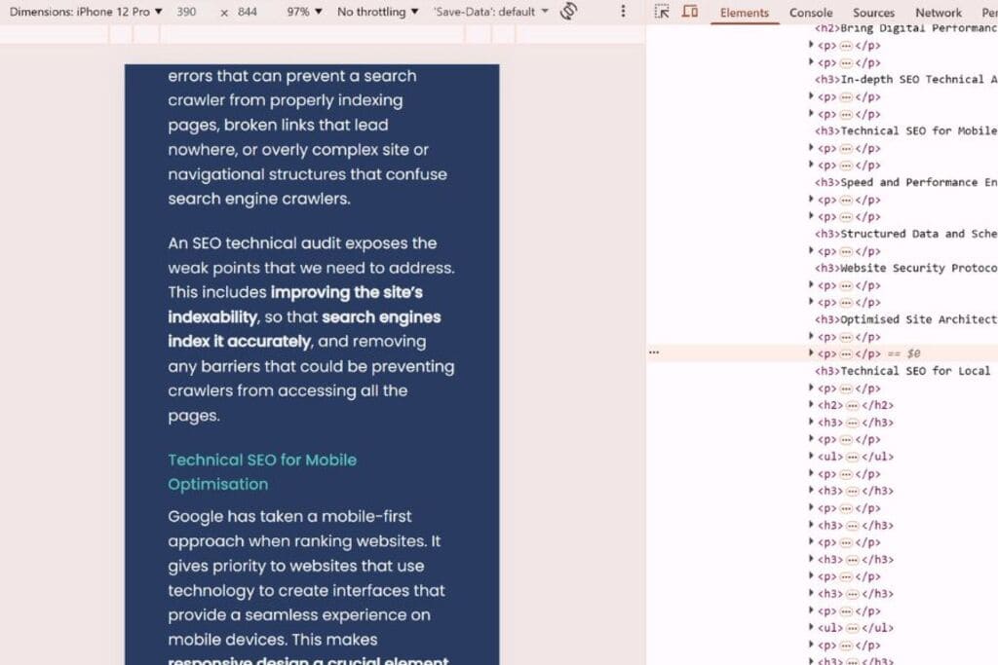
Task: Switch to the Network tab
Action: [938, 13]
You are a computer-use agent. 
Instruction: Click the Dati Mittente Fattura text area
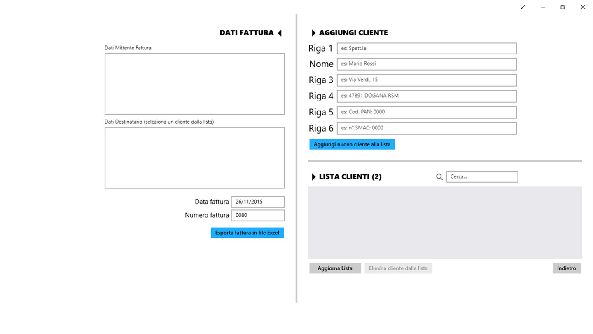coord(194,84)
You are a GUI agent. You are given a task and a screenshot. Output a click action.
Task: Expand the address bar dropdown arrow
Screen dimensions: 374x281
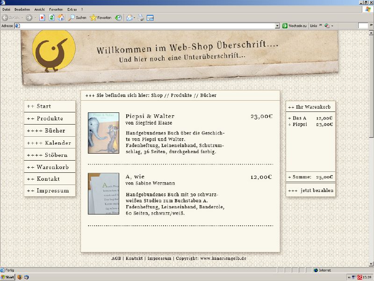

◆ WHAT TO DO
Copy all of the rows above word for word, omitting the pictures.

◆ OUTPUT FOR THIS TASK
Task: Switch to the Network tab
Action: [938, 13]
You are a computer-use agent. 
Instruction: Click the Dati Mittente Fattura text area
coord(194,84)
You are a GUI agent. You are given a task and a screenshot. Output a click action.
Task: Expand the address bar dropdown arrow
Screen dimensions: 374x281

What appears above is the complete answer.